Pere Navarro Olivella (born 25 May 1952 in Barcelona) is a Spanish civil servant and politician who serves as Director-General for Traffic since June 2018. Navarro also served at this position from 2004 to 2012.

== Early years and education ==
Navarro is an industrial engineer graduated in 1974 by the School of Industrial Engineering of Barcelona. A year later, he obtained a diploma in Business Administration by the EAE Business School. In 1977 he entered by public contest in the Superior Corps of Labour and Social Security Inspectors. He is married and has two daughters.
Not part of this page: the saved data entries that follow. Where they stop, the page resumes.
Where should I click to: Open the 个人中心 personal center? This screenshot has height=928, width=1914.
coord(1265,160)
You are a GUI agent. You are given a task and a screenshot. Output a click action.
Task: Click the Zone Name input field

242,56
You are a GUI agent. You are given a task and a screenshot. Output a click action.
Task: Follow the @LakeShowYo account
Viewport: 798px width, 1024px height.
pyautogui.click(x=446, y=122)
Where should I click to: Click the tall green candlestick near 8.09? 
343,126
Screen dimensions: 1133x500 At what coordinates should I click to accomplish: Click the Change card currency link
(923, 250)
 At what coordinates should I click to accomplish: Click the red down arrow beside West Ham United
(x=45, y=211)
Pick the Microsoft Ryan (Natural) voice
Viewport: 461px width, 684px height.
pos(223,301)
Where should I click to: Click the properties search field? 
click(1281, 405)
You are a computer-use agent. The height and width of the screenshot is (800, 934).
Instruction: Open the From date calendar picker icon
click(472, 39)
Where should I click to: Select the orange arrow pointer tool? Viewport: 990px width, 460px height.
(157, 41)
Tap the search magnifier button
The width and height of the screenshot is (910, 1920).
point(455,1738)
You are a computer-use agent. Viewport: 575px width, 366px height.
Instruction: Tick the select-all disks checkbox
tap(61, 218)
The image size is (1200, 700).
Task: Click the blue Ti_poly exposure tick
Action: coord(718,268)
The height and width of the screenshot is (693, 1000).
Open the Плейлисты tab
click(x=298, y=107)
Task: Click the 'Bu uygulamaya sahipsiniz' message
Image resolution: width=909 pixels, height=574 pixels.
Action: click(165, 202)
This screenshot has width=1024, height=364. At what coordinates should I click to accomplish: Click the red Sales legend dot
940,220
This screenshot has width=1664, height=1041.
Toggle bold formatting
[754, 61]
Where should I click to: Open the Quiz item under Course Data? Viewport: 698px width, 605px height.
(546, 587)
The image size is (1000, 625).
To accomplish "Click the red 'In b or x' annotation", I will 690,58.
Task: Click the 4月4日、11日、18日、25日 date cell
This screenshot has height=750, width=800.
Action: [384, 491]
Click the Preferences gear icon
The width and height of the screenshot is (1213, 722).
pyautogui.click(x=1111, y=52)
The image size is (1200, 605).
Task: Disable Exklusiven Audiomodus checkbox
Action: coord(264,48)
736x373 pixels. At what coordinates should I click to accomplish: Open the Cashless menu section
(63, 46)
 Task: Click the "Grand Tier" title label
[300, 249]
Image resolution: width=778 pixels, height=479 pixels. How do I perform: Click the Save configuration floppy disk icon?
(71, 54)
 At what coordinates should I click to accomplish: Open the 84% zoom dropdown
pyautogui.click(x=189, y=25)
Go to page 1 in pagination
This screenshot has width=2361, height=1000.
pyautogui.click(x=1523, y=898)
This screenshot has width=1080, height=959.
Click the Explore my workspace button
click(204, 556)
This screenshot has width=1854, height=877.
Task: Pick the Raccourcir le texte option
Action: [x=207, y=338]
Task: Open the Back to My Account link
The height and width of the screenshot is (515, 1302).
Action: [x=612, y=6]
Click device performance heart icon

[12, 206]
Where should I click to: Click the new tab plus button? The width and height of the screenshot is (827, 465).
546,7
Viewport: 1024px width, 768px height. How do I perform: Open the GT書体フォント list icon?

Later, he was appointed delegate of the Ministry of Labour of the Regional Government of Catalonia in Girona (1979-1983) and in 1983 he was appointed Chief of Staff of the Civil Governor of Barcelona until 1985, when he was appointed Civil Governor of Gerona. Navarro left the office of civil governor in 1996 and he was appointed Team Leader of the Labour and Social Security Inspectorate in the Province of Barcelona (1996-1999). Between 1999 and 2004 Navarro worked in the City Council of Barcelona, first as Director of the Transport and Circulation Service and then as Commissioner for Mobility, Transport and Circulation.

== Director-General for Traffic (First term, 2004–2012) ==
After the arrival to power of José Luis Rodríguez Zapatero he was appointed Director-General for Traffic and he served during the two Zapatero's terms with three different Interior Ministers. He briefly served under Mariano Rajoy but he was replaced in February 2012 by María Seguí Gómez. He was one of the last senior officials appointed by Zapatero to be replaced.

His term as head of the Directorate-General for Traffic is generally accepted as positive, including among his milestones the implementation of the driving license's points system and the reduction of traffic accidents by 65% (when Navarro assumed office the number of deaths by traffic accidents was 5,399, when he left was 1,903). In 2009 he was awarded the "Best Engineer of the Year" by the Official College of Industrial Engineers of Madrid (COIIM).

== After leaving the office ==
After leaving the office of Director-General, he was assigned to the Spanish Embassy in Morocco, where he served as Advisor for Labour and Social Security affairs. He left this position in 2016, and he retired from public service, taking care of his two grandchildren and practising sailing.

== Director-General for Traffic (Second term, 2018–) ==
In 2018, the new Minister of Home Affairs, Fernando Grande-Marlaska, appointed him as Director-General for Traffic.

In February 2025, he was awarded with the Silver Cross of the Order of Merit for Security.